Biden promised to reverse some Trump era policies like the travel ban from several Muslim-majority countries, limits on the number of applications for asylum and separating parents from their children at the US-Mexican border. He also intends to protect “Dreamers” — people brought illegally to the US as children and extending federal student aid to them.

Internationally, the new administration would have to restore a waning US power, deal with climate change, dial-down the ongoing trade war with China and fulfil multifarious global commitments. Mr Biden calls climate change an existential threat and vows to rejoin the Paris Climate Accord from which Donald Trump withdrew America. He proposes a $1.7 trillion federal investment in green technologies research, over the next 10 years, to reach zero greenhouse gas emissions by 2050. This would also create jobs in manufacturing “green energy” products.
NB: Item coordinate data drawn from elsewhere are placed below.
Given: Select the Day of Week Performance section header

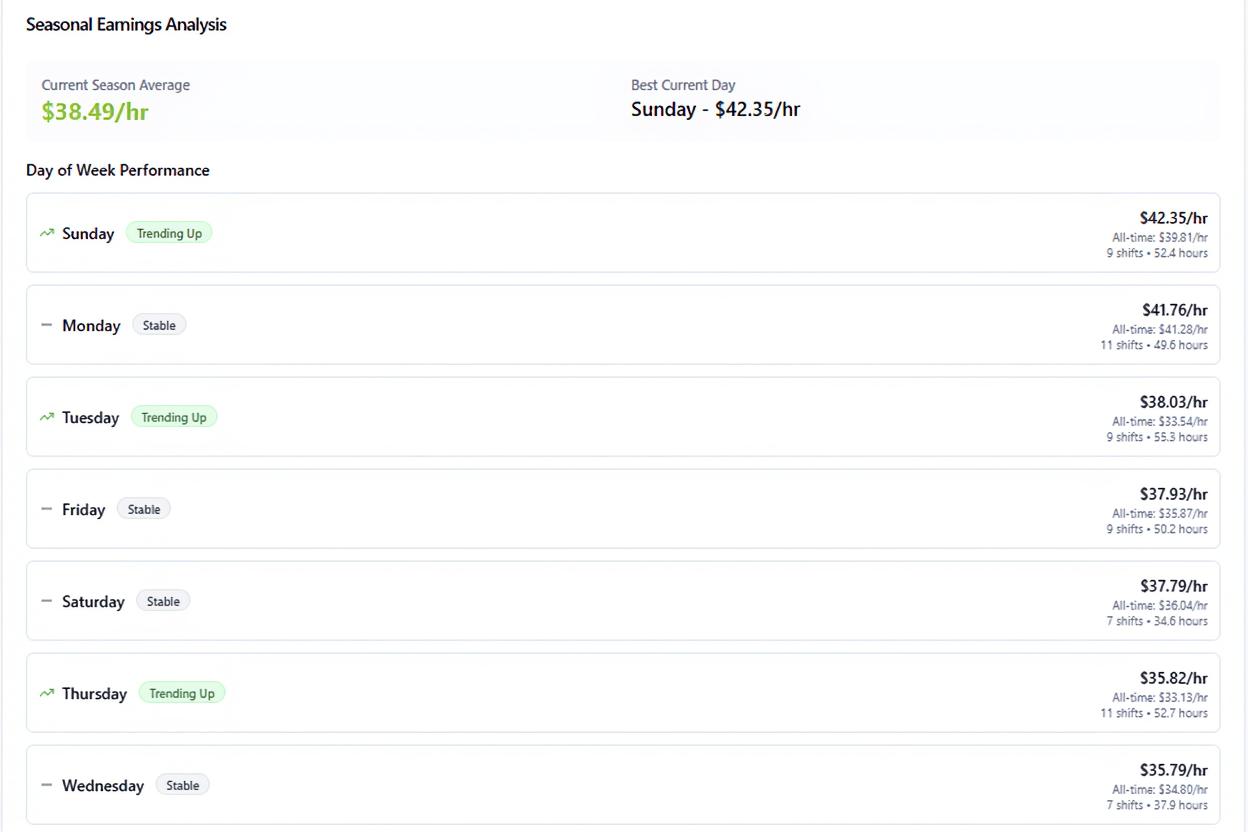Looking at the screenshot, I should click(117, 170).
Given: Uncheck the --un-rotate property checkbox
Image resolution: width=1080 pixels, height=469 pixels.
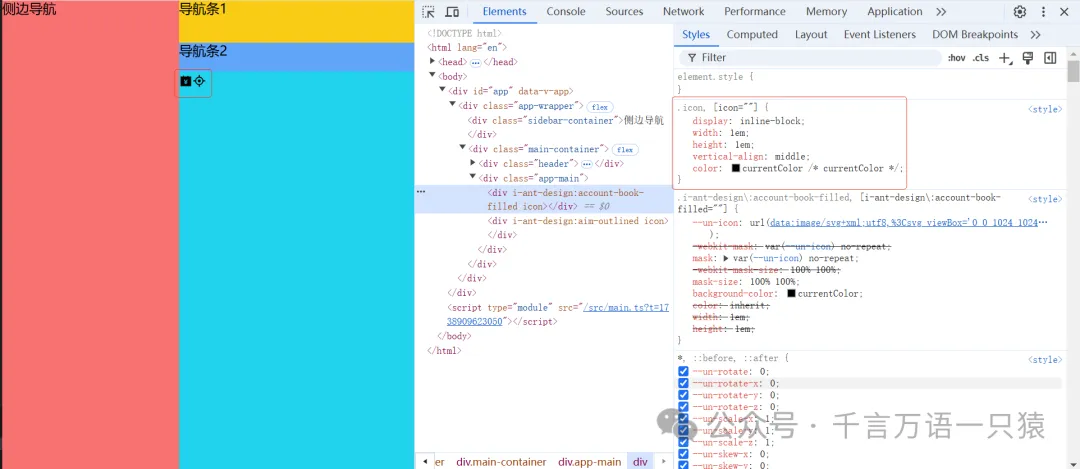Looking at the screenshot, I should [x=684, y=371].
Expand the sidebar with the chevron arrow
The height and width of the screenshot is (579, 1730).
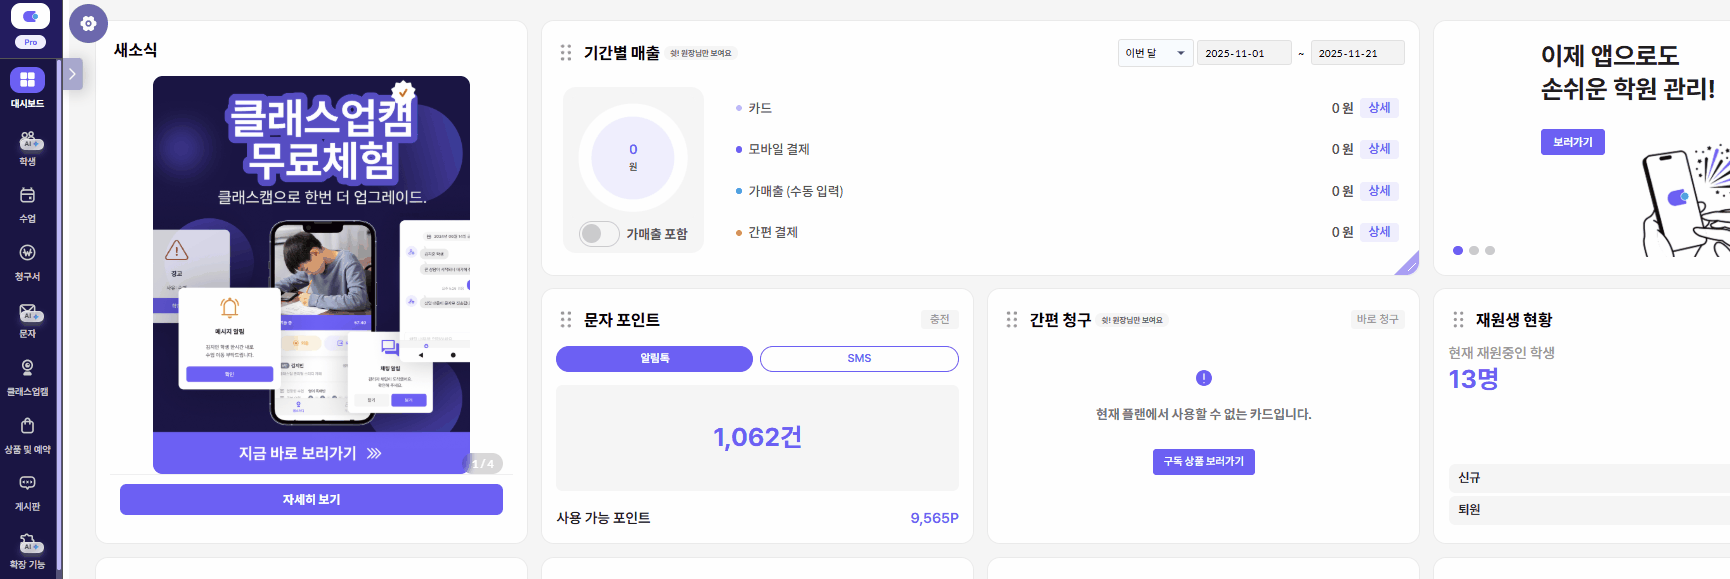point(72,74)
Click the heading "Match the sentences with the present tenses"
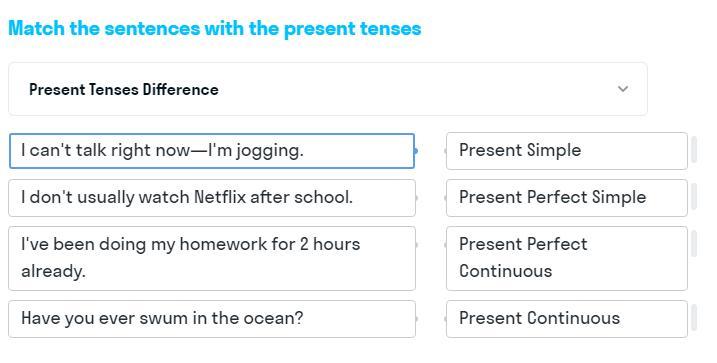 215,28
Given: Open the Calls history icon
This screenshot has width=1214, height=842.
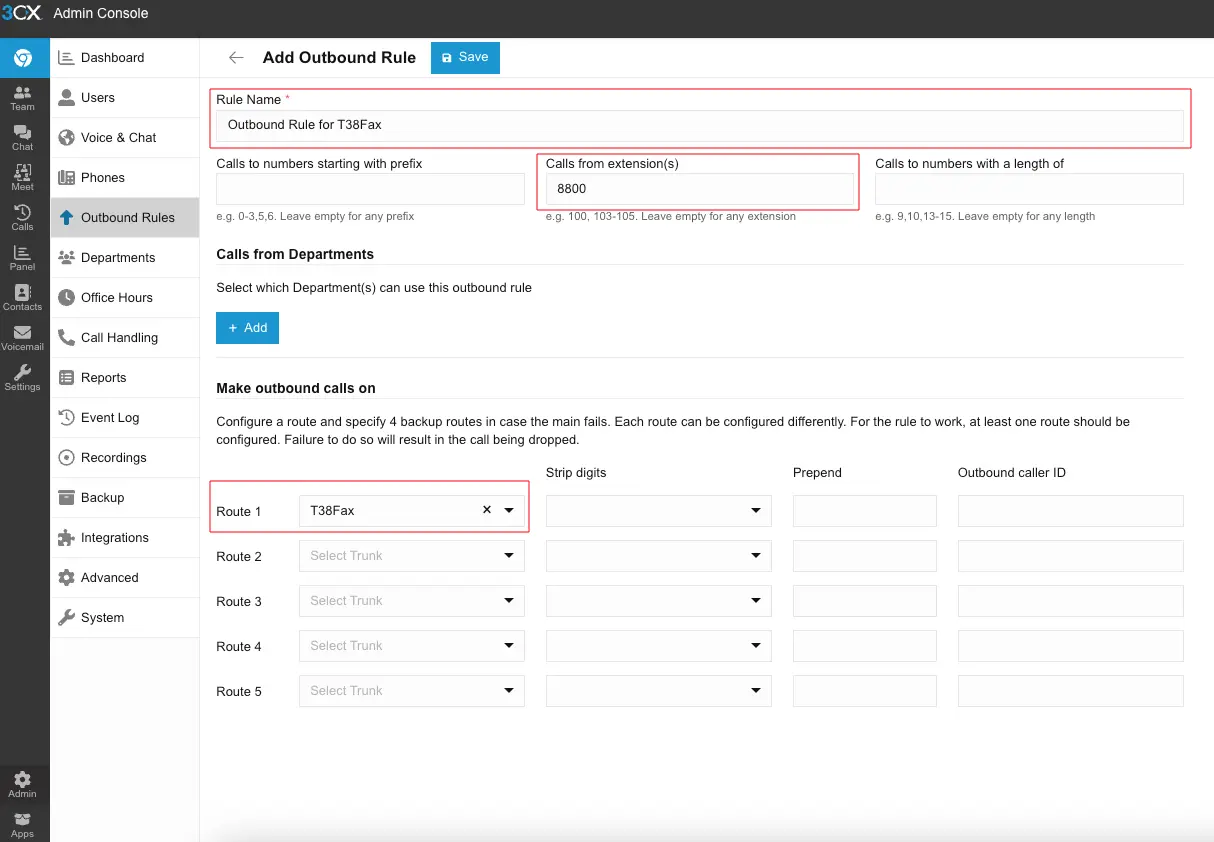Looking at the screenshot, I should pos(22,218).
More on the new administration’s international outlook next week.

In sum, whereas the Biden-Kamala team would find it easier to legislate in a Democratic-majority Congress (232 to 198 Republicans), they face a hostile Senate with 45 to 53 Republican lawmakers. This, combined with a defiant and charged-up Trump camp, and politically and racially divided US landscape, makes an explosive combination.

Published in The Express Tribune, November 12th, 2020.